The whole issue of localization comes to a bottleneck because there seem to be a tag of war between developers of new terminologies and users of such terminologies. Terminologists are fast developing new terminologies when the users are not ready or willing to use them. In languages of business, terminologies easily flow in. But that leaves other languages with the task of generating new terminologies or risk dilution. However, localization when viewed from a positive angle, it is a way of preserving a language. It is well-known that languages from the West are mostly associated with economic influence and are little by little subduing other indigenous languages.

In this technological era, every language that wants to survive has to move with fashion. English is fast adapting. Words like mouse, server, breadcrumbs, web do not have same meanings as they used to before 1960s. Similarly, words like blog, facebook (verb), google (verb), tweet (verb) have just born now with the invention of technology. So what is all this noise I am trying to make? We still need translation for our languages to survive and also for the larger section of Malawians that do not understand English. But we need to adjust with time. The language should retain its originality without imposing unnecessary rigour to contemporary readers/writers.

1 comment:

  1. My personal take is that borrowing is excessive when you start replacing existing native terms.
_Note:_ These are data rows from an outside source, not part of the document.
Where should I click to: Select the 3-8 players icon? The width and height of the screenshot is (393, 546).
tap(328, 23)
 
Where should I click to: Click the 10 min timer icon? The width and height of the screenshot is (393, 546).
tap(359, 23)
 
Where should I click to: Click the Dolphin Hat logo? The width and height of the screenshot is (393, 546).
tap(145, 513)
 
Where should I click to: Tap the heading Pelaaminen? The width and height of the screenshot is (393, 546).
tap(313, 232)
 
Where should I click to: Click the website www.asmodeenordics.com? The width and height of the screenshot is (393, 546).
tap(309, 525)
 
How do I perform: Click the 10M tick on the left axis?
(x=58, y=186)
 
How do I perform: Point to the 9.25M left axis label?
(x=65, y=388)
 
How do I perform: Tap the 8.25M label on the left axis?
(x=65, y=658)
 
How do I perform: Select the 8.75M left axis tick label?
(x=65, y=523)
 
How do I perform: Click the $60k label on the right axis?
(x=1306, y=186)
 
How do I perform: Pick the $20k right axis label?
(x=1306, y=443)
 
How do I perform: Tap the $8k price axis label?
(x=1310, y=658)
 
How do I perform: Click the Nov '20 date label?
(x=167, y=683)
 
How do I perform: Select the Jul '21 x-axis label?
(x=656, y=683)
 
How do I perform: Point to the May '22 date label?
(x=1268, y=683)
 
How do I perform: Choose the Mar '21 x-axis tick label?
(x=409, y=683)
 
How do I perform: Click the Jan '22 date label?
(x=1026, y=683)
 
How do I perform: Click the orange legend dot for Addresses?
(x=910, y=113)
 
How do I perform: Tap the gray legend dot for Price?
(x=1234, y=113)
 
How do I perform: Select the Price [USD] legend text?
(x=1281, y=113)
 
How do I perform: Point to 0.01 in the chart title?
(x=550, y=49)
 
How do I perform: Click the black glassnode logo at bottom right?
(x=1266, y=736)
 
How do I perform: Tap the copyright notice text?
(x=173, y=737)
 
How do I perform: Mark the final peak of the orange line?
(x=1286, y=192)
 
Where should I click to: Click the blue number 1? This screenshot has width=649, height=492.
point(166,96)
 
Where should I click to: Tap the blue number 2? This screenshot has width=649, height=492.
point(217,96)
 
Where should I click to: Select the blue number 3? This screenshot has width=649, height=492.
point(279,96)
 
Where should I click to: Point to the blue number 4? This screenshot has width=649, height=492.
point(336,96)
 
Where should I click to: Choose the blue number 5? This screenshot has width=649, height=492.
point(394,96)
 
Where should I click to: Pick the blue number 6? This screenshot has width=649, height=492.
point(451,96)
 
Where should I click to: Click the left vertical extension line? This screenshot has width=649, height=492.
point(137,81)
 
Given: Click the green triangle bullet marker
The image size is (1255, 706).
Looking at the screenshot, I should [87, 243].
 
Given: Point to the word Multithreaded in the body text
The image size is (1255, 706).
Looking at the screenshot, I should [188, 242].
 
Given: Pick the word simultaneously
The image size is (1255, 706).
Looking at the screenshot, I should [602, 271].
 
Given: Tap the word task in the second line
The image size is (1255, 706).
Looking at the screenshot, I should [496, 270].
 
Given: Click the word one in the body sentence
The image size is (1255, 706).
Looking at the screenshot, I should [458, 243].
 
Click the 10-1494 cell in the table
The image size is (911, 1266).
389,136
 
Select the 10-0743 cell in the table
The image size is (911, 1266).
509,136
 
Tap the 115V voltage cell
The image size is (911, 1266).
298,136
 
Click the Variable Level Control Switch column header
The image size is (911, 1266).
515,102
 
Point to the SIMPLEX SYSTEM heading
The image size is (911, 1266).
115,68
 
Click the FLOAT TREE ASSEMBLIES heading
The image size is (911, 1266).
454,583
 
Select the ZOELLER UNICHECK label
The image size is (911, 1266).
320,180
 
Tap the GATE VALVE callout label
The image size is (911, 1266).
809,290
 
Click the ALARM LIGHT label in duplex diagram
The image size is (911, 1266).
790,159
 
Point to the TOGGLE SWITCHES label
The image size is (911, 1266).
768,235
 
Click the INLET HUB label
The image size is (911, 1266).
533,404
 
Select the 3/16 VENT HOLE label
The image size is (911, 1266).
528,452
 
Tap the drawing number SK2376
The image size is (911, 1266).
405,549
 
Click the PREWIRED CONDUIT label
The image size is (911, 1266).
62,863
    The official vs grassroots problem is interestingly complex and to a large extent language-specific I think. Official bodies in underfunded languages tend to be slow and reactive, rather than proactive. In the case of Gaelic, it has been pretty much a 1-2 person effort to streamline the (existing) confusion of terms (like half a dozen words for "import") and thrash out the rest. By now, it's becoming the de-facto "standard" (bearing in mind the problem of uptake in such a tiny language).

    I think in a language like Chichewa the "total" grassroots approach has a much better chance, at least if you can get enough people talking about technology in your language. Amongst a million people, someone WILL think of a really great word for "addon", so it's then just a question of picking up on it and codifying.

    Identifying such words is tricky of course. But you could use web tools to map the use of terminology - we have a tool to do the reverse, in a way but I guess you could use it to identify specific words. I'm not making much sense; but if you go to and enter a word, for example "gille" and then click on the blue underlined word, you get a Google map which displays users who know and use a word. In our case, we're trying to determine which lexical items are actually still in use and which are obsolete (we have the problem of too many people using old dictionaries). But you could use something like that to map use of technical terminology, no?